CBT-E is particularly well-suited to adolescents for several reasons:

  • It values autonomy. Many teens are fiercely independent and dislike being told what to do. CBT-E respects this by putting them in the driver’s seat.
  • It’s flexible. The therapy can be adjusted to suit the teen’s developmental stage, cultural background, and specific symptoms.
  • It addresses the whole person. Rather than focusing only on weight or food, CBT-E helps teens explore the emotional, social, and cognitive aspects of their disorder.
  • It builds self-efficacy. By encouraging small, achievable steps, CBT-E helps teens develop confidence in their ability to change.

Evidence and Outcomes

While more research is still needed—primarily randomized controlled trials—the existing evidence for CBT-E in adolescents is promising. Studies show that teens who complete CBT-E often gain weight (if needed), reduce eating disorder symptoms, and experience improved mood and functioning.

In one study involving teens with anorexia nervosa, about 66–70% of those who completed CBT-E maintained their gains at follow-up.
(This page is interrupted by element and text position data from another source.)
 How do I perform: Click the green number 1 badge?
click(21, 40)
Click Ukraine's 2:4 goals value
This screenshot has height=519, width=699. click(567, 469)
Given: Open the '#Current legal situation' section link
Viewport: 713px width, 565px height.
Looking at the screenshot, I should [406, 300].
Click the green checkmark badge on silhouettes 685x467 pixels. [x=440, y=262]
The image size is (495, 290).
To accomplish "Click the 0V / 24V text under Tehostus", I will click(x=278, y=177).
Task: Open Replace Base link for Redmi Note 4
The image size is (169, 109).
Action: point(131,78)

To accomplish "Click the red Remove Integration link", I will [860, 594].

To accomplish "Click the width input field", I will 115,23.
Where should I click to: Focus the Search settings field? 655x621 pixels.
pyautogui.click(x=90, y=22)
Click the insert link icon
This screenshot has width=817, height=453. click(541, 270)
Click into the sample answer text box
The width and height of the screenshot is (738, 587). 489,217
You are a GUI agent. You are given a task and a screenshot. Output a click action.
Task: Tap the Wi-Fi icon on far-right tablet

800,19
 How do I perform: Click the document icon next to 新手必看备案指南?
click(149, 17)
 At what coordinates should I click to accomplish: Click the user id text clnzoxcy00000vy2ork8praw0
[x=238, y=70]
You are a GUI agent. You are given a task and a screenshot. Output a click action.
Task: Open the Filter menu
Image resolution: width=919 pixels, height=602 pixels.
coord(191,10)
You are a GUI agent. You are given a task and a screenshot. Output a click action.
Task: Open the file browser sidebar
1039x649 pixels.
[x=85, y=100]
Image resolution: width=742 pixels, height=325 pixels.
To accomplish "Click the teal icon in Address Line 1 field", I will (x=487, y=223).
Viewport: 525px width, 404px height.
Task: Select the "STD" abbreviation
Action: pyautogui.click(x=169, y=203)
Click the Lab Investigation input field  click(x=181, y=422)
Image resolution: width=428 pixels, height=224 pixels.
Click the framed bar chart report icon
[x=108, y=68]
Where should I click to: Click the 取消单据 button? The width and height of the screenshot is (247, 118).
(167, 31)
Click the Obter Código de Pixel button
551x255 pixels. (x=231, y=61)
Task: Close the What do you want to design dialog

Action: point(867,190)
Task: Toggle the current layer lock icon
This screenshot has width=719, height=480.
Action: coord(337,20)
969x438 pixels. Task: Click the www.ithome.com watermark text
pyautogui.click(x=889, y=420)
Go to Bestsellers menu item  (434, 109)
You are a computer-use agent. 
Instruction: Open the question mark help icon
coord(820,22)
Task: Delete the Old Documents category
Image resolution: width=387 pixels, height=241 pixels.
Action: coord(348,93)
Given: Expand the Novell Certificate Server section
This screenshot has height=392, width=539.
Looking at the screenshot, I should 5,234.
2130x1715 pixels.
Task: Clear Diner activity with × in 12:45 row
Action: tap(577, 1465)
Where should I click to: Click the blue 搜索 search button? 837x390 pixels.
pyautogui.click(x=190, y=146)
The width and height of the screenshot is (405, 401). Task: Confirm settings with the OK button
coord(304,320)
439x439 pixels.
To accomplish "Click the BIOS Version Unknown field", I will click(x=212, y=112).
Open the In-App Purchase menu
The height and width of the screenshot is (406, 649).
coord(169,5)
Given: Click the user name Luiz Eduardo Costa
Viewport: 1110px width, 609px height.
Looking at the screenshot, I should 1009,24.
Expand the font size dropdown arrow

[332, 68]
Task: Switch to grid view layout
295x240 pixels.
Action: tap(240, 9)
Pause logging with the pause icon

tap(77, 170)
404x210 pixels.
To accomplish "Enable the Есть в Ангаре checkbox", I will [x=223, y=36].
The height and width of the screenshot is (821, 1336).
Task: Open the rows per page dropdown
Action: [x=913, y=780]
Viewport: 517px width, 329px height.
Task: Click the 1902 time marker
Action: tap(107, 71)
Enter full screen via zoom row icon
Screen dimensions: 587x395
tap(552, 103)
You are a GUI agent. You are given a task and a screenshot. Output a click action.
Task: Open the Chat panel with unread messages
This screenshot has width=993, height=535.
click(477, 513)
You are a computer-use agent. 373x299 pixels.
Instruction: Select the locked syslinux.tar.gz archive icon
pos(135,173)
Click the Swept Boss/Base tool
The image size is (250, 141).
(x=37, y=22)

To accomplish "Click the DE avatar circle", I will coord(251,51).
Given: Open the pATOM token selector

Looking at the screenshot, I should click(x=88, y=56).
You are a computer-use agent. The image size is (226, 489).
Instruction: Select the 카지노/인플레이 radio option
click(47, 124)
Another study comparing CBT-E to family-based therapy (FBT) found similar results in symptom reduction and recovery, with some teens preferring the greater independence offered by CBT-E.

Even in complex or severe cases, CBT-E has been shown to help teens make meaningful progress—especially when engagement strategies are used consistently.

Conclusion: Healing Through Partnership

Eating disorders in adolescence are not just clinical conditions to be “managed”—they are deeply personal struggles that often tie into identity, self-worth, and emotional regulation. Treating them effectively requires more than just medical monitoring or strict parental control.

CBT-E offers a different path that begins with empathy, builds on collaboration, and leads to empowerment. By helping teens understand their disorder, take responsibility for change, and develop confidence in their abilities, CBT-E makes lasting recovery not just possible—but achievable.